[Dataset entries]
────────────────
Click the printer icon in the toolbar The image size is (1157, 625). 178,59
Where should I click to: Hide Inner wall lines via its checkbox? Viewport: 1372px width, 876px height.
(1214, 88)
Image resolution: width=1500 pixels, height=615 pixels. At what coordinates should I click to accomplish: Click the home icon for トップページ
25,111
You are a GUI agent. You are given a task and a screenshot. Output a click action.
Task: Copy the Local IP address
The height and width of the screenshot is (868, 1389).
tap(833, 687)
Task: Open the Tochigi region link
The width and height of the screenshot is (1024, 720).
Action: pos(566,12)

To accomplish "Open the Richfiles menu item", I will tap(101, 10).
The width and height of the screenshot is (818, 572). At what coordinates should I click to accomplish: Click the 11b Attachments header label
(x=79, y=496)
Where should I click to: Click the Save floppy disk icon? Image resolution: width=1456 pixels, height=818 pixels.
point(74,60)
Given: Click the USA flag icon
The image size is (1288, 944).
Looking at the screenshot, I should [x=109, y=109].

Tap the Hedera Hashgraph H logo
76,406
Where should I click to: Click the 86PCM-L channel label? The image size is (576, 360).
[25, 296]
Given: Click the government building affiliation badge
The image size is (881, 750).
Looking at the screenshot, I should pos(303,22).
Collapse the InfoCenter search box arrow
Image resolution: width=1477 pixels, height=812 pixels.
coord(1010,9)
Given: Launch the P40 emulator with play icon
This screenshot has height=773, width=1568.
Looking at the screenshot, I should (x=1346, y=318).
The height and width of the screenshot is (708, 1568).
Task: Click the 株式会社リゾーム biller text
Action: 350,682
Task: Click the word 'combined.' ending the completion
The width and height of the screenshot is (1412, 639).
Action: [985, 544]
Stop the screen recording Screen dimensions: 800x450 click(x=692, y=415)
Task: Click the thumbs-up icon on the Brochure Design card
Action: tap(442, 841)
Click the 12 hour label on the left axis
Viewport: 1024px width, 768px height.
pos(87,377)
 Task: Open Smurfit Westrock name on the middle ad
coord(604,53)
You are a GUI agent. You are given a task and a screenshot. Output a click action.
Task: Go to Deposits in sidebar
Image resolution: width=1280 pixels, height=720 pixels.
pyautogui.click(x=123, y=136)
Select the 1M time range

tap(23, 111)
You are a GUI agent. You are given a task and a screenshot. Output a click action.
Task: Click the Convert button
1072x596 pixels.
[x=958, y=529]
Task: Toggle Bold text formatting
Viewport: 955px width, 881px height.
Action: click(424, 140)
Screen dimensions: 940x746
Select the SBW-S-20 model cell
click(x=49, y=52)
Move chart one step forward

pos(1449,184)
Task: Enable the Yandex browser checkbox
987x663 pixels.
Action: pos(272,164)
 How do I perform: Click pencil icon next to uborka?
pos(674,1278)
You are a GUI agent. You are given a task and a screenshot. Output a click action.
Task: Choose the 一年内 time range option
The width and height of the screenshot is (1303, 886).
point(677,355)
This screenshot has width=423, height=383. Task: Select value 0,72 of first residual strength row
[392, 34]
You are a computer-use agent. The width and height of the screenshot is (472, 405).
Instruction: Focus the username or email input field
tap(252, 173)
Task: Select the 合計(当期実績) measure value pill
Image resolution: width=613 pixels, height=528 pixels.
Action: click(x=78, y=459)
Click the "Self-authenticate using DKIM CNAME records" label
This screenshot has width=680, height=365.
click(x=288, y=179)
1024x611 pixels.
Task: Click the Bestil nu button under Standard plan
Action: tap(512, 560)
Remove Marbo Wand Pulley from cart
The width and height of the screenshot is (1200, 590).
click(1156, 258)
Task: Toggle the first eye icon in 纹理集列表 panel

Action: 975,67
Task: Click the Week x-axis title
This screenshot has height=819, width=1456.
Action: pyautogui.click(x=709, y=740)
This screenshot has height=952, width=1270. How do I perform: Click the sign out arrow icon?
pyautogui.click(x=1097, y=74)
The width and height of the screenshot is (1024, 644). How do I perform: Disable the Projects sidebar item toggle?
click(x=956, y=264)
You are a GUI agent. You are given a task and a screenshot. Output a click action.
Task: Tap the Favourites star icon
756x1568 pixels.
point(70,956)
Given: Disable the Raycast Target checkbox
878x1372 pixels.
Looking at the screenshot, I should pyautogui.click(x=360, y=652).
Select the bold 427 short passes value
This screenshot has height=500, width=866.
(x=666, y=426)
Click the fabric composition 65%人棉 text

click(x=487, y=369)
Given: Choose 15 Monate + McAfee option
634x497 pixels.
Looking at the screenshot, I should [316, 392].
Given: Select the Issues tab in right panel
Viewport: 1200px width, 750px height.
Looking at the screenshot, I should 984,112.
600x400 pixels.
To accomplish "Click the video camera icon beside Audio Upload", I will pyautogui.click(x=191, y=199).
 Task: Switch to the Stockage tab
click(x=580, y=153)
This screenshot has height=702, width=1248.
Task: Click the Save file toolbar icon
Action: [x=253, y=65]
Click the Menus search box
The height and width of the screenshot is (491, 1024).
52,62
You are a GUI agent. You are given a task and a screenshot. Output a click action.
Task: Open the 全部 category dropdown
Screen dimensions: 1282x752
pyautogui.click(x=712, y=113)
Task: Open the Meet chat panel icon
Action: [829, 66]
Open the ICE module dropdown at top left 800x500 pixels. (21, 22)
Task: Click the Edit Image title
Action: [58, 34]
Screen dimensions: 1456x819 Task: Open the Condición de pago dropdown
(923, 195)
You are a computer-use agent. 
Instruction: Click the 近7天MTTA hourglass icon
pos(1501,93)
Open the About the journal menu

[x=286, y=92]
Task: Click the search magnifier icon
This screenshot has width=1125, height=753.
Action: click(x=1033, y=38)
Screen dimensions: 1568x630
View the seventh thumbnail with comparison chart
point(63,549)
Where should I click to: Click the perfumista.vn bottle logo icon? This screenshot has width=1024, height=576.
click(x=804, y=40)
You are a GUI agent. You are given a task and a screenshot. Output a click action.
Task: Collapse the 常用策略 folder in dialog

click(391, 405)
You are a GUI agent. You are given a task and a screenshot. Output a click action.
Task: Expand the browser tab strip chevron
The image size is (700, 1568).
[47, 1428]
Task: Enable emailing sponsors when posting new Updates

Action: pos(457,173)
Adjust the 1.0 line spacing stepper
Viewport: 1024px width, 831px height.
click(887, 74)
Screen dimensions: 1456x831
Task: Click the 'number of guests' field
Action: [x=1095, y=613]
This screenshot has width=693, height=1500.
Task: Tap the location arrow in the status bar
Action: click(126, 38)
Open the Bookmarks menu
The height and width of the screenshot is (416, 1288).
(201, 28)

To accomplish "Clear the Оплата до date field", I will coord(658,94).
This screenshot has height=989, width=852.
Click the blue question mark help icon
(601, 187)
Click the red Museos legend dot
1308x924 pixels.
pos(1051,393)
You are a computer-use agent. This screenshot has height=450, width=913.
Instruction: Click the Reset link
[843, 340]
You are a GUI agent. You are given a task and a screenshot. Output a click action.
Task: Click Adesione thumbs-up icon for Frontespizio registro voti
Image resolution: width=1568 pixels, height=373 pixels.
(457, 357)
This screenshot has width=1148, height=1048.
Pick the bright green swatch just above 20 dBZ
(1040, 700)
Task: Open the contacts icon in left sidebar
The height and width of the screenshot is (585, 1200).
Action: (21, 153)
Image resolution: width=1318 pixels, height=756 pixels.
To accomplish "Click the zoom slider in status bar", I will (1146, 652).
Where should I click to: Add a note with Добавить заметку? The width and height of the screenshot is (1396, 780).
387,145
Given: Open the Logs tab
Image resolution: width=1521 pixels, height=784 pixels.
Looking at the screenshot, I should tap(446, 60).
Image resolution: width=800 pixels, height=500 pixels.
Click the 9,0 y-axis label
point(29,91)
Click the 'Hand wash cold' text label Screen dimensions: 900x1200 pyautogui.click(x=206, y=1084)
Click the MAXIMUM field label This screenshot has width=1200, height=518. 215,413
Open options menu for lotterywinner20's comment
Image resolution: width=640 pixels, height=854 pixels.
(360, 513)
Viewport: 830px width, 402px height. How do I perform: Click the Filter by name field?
────────────────
#### The task:
Send back an exact copy of only the lines from the line with "Select the 1M time range" up to and including the line with "Given: Choose 15 Monate + McAfee option" in the data above.

#### Response:
Select the 1M time range

tap(23, 111)
You are a GUI agent. You are given a task and a screenshot. Output a click action.
Task: Click the Convert button
1072x596 pixels.
[x=958, y=529]
Task: Toggle Bold text formatting
Viewport: 955px width, 881px height.
Action: click(424, 140)
Screen dimensions: 940x746
Select the SBW-S-20 model cell
click(x=49, y=52)
Move chart one step forward

pos(1449,184)
Task: Enable the Yandex browser checkbox
987x663 pixels.
Action: pos(272,164)
 How do I perform: Click pencil icon next to uborka?
pos(674,1278)
You are a GUI agent. You are given a task and a screenshot. Output a click action.
Task: Choose the 一年内 time range option
The width and height of the screenshot is (1303, 886).
point(677,355)
This screenshot has width=423, height=383. Task: Select value 0,72 of first residual strength row
[392, 34]
You are a computer-use agent. The width and height of the screenshot is (472, 405).
Instruction: Focus the username or email input field
tap(252, 173)
Task: Select the 合計(当期実績) measure value pill
Image resolution: width=613 pixels, height=528 pixels.
Action: click(x=78, y=459)
Click the "Self-authenticate using DKIM CNAME records" label
This screenshot has width=680, height=365.
click(x=288, y=179)
1024x611 pixels.
Task: Click the Bestil nu button under Standard plan
Action: tap(512, 560)
Remove Marbo Wand Pulley from cart
The width and height of the screenshot is (1200, 590).
click(1156, 258)
Task: Toggle the first eye icon in 纹理集列表 panel

Action: 975,67
Task: Click the Week x-axis title
This screenshot has height=819, width=1456.
Action: pyautogui.click(x=709, y=740)
This screenshot has height=952, width=1270. How do I perform: Click the sign out arrow icon?
pyautogui.click(x=1097, y=74)
The width and height of the screenshot is (1024, 644). How do I perform: Disable the Projects sidebar item toggle?
click(x=956, y=264)
You are a GUI agent. You are given a task and a screenshot. Output a click action.
Task: Tap the Favourites star icon
756x1568 pixels.
point(70,956)
Given: Disable the Raycast Target checkbox
878x1372 pixels.
Looking at the screenshot, I should pyautogui.click(x=360, y=652).
Select the bold 427 short passes value
This screenshot has height=500, width=866.
(x=666, y=426)
Click the fabric composition 65%人棉 text

click(x=487, y=369)
Given: Choose 15 Monate + McAfee option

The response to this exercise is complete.